• [EXCERPT PROVIDED]:

A week after Jesus was born, Mary and Joseph brought him to the Temple for circumcision, and Simeon prophesied over the infant: “Look: This one is appointed for the fall and rise of many in Israel, and a sign that will be spoken against – and your own soul a sword will also pierce – so that the considerations of many hearts will be revealed.” (Luke 2:34-35) About three decades later, Mary would see her beloved son pierced, and her soul would feel every blow. Simeon, steeped in the Scriptures, saw all this.
Three decades later, Jesus confronts Pilate twice, in John 18 and 19. Pilate might think he’s confronting Jesus, but Pilate soon finds out he’s wrong. The bound prisoner unsettles the most powerful man in the land. John focuses on the morningtime conversation between the two, which seems as intimate and as unpredictable as the nighttime conversation between Jesus and Nicodemus in John 3.
Like Nicodemus, Pilate is flummoxed. In response to Pilate’s five questions, Jesus will ask his own question (18:34), or he’ll keep silent (19:9), but three times Jesus actually answers Pilate directly (18:36, 18:37, 19:11). Pilate’s fourth question, “Where are you from?” (19:9), has been asked repeatedly throughout the Gospel. This is the question Jesus does not answer at all.

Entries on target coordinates

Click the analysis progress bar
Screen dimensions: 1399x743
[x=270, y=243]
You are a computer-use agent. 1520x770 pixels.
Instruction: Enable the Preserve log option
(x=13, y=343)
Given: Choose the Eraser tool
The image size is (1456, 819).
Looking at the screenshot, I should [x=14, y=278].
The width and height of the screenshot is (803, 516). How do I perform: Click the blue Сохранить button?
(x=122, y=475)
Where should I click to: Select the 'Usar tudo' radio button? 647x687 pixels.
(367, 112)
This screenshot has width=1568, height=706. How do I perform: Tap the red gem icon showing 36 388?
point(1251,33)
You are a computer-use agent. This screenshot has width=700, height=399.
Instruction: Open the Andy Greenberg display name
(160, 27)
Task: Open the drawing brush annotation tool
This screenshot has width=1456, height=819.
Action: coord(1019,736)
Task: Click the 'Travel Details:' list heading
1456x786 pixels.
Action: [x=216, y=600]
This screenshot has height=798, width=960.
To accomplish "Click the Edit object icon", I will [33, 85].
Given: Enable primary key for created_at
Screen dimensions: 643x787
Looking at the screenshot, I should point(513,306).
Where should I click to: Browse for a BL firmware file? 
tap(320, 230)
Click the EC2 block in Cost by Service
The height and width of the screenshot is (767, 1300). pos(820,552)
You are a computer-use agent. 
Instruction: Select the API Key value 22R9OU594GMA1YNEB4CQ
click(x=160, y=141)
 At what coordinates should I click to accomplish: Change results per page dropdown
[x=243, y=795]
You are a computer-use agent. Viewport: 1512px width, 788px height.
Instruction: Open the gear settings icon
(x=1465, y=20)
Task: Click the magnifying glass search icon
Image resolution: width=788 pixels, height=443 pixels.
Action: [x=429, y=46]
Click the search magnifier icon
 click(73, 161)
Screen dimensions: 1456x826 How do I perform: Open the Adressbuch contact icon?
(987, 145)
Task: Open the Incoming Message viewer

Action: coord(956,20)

• [GIVEN EXERCISE A]: Using the commentary on Jesus before Pilate, decide whether each statement below agrees with it, answering yes or no and quoting the deciding words: (i) Jesus answers Pilate directly three times. (ii) John focuses on an evening conversation between Jesus and Pilate. (iii) Pilate puts four questions to Jesus.
• [GIVEN EXERCISE B]:
Answer these questions from the commentary on Jesus before Pilate:
(i) Who prophesied over the infant in the Temple?
(ii) In which chapter of John does the nighttime conversation between Jesus and Nicodemus take place?
(iii) Which of Pilate's questions does Jesus not answer at all?
• [GIVEN EXERCISE C]: Resume the commentary on Jesus before Pilate, picking up right after its final sentence.

• [TASK ANSWER A]:
(i) Yes: "three times Jesus actually answers Pilate directly (18:36, 18:37, 19:11)"
(ii) No: "John focuses on the morningtime conversation between the two"
(iii) No: "In response to Pilate’s five questions"

• [TASK ANSWER B]:
(i) Simeon
(ii) John 3
(iii) "Where are you from?" (19:9)

• [TASK ANSWER C]:
Pilate has no framework for understanding the true answer to that question, that Jesus is from the Father. Jesus’s silence is a better, more merciful answer than the distorted picture the word “Father” would conjure up in Pilate’s power-obsessed mind. Pilate would imagine a Father who punishes, who crucifies. But it is Pilate who crucifies, and who, frustrated, threatens Jesus with that cruel form of death (19:10).
When threatened, Jesus stands his ground and puts Pilate’s power in eternal context, so it suddenly seems very small. Pilate’s power was given him from above, so it should be used as the One Above would use it, in service, not coercion. But Pilate is of the people Isaiah prophesied about, those with eyes that don’t see and ears that don’t hear.
God’s power is very different in mode and manifestation than anything Pilate envisions. Jesus doesn’t tell Pilate what his kingdom IS (that takes a sermon on the mount to convey) but he does tell Pilate what his kingdom is NOT:
“My Kingdom is not of this cosmos; if my Kingdom were of this cosmos my subjects would have struggled so that I should not be handed over to the Judaeans; but for now my Kingdom is not from here.” (18:36 DBH)
Pilate’s kingdom is from this world of politics, force, and law. Pilate tries to get out of his discomfort by giving the judgment to the people, but they refuse, releasing the insurrectionist Barabbas instead. (18:40) Pilate tries mockery short of death: his soldiers flog Jesus, press a crown made of thorns on his head, and wrap him in a purple cloak, the color of emperors, dyed with a hugely expensive snail extract (or a cheap imitation of that hue). (19:2) The people stare at this mock-ritual, but it’s not enough, they shout “Crucify! Crucify!” (19:6) Pilate tries to release Jesus but the Judeans threaten him that this isn’t what a “friend of Caesar” would do. (19:12) The threatener is threatened, and Pilate caves again.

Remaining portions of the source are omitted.